*What you should do:* Include the line containing "Click the NYC FC round badge" and every line after it up to the end of the material below; reproduce them exactly and drop the pictures.

*Records shown:*
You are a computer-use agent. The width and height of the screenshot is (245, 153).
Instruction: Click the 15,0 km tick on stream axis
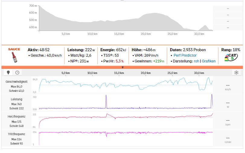pyautogui.click(x=119, y=73)
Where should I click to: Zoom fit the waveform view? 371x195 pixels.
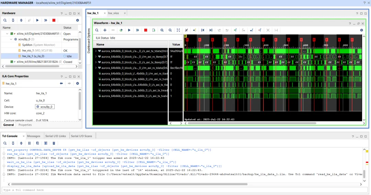click(178, 30)
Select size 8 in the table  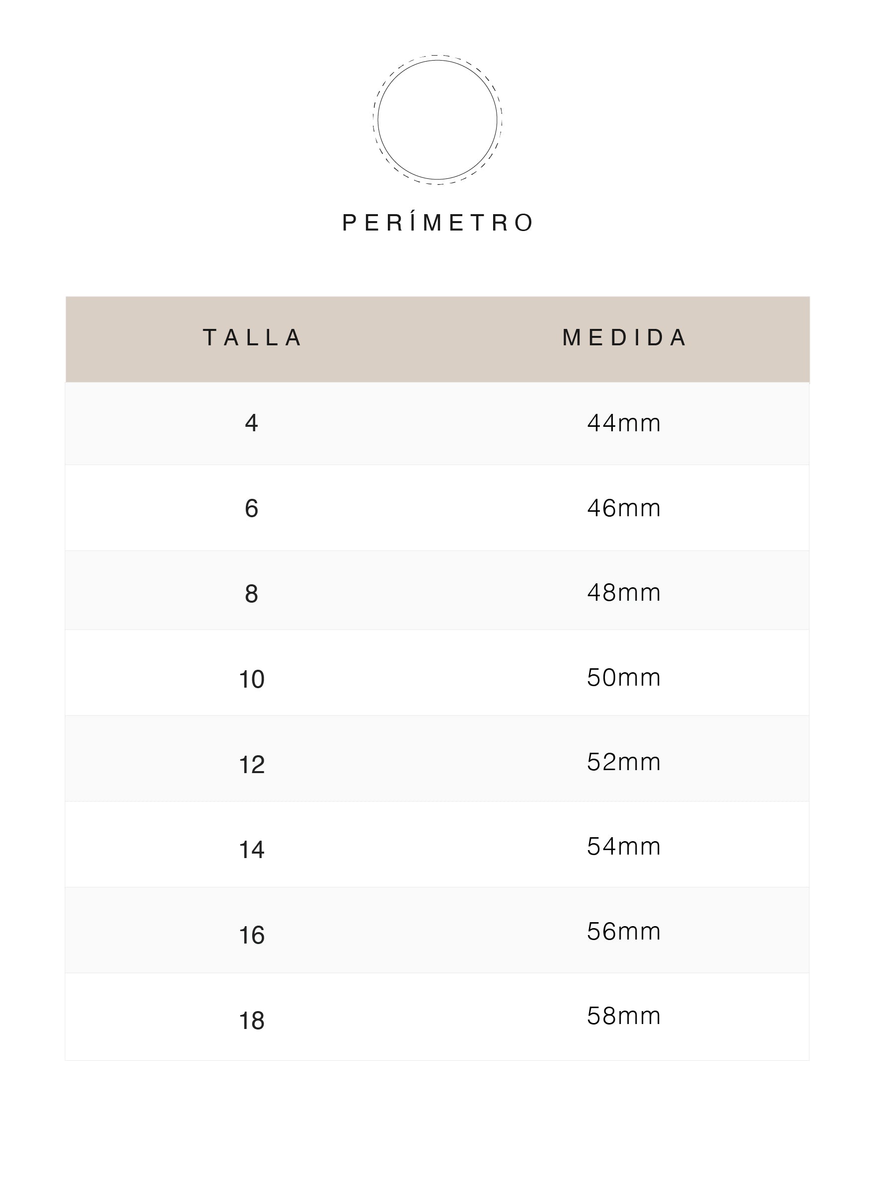pyautogui.click(x=252, y=594)
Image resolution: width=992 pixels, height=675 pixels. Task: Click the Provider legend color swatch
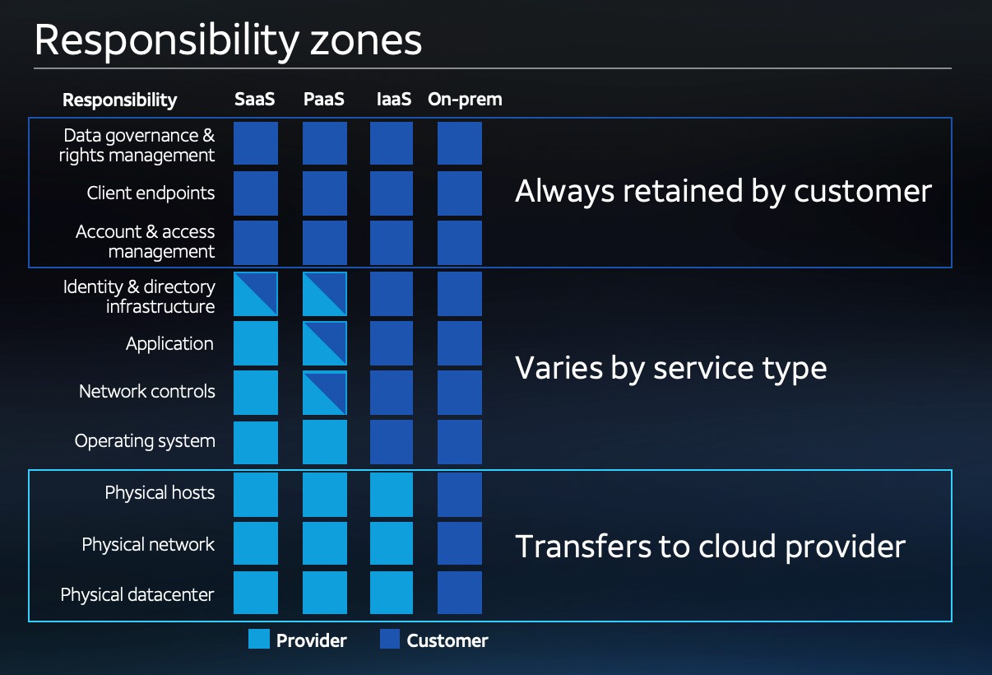tap(259, 640)
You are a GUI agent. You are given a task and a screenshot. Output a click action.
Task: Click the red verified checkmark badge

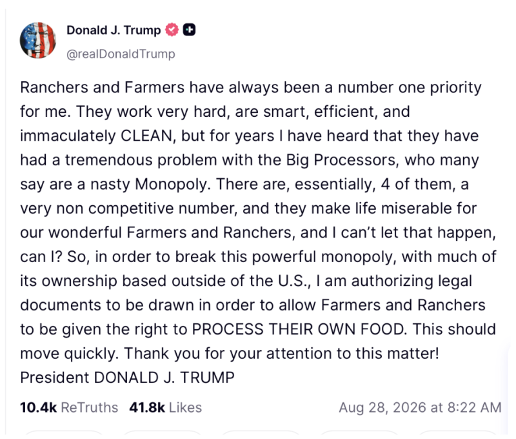(x=172, y=30)
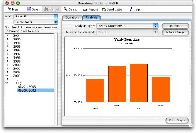Expand the 1997 year tree node
196x133 pixels.
7,54
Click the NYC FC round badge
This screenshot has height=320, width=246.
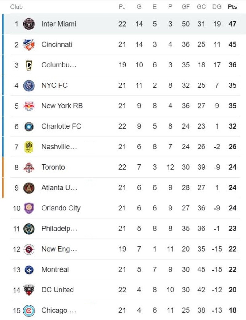[29, 85]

*Task result:*
Click the NYC FC round badge
This screenshot has height=320, width=246.
[29, 85]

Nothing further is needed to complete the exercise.